**TRY IT**. With the images removed, repeat the data below exactly.

━━━ SOURCE MATERIAL ━━━

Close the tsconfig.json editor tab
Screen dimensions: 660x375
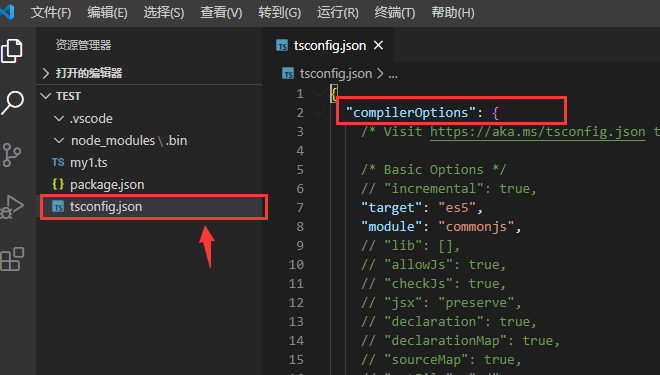(x=378, y=45)
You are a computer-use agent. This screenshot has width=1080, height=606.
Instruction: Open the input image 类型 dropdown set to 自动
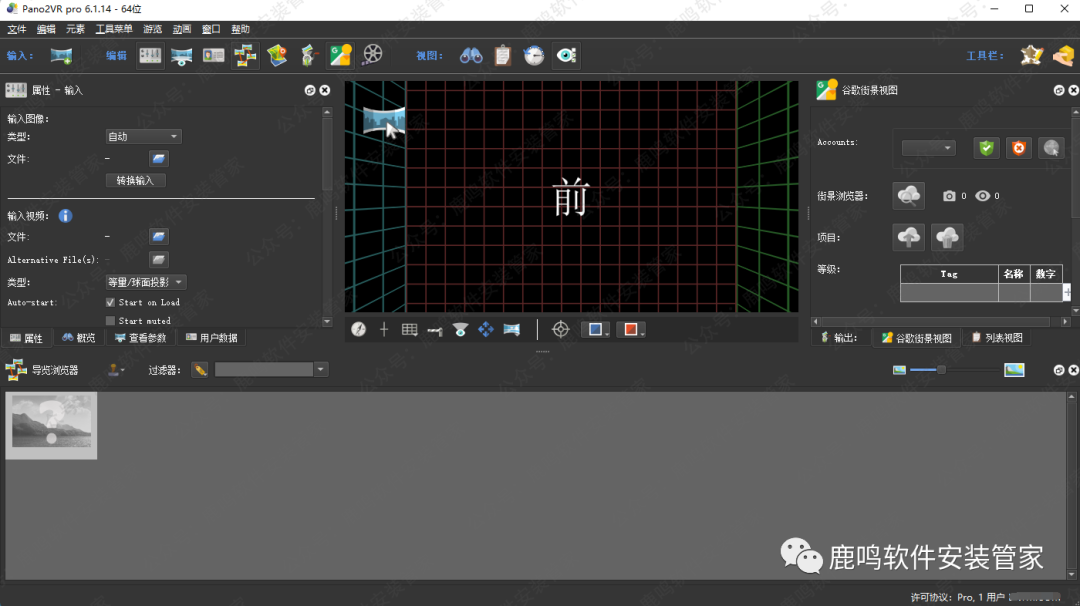tap(143, 137)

━━━

**TASK RESULT**.
Close the tsconfig.json editor tab
Screen dimensions: 660x375
(x=378, y=45)
You are a computer-use agent. This screenshot has width=1080, height=606.
Instruction: Open the input image 类型 dropdown set to 自动
tap(143, 137)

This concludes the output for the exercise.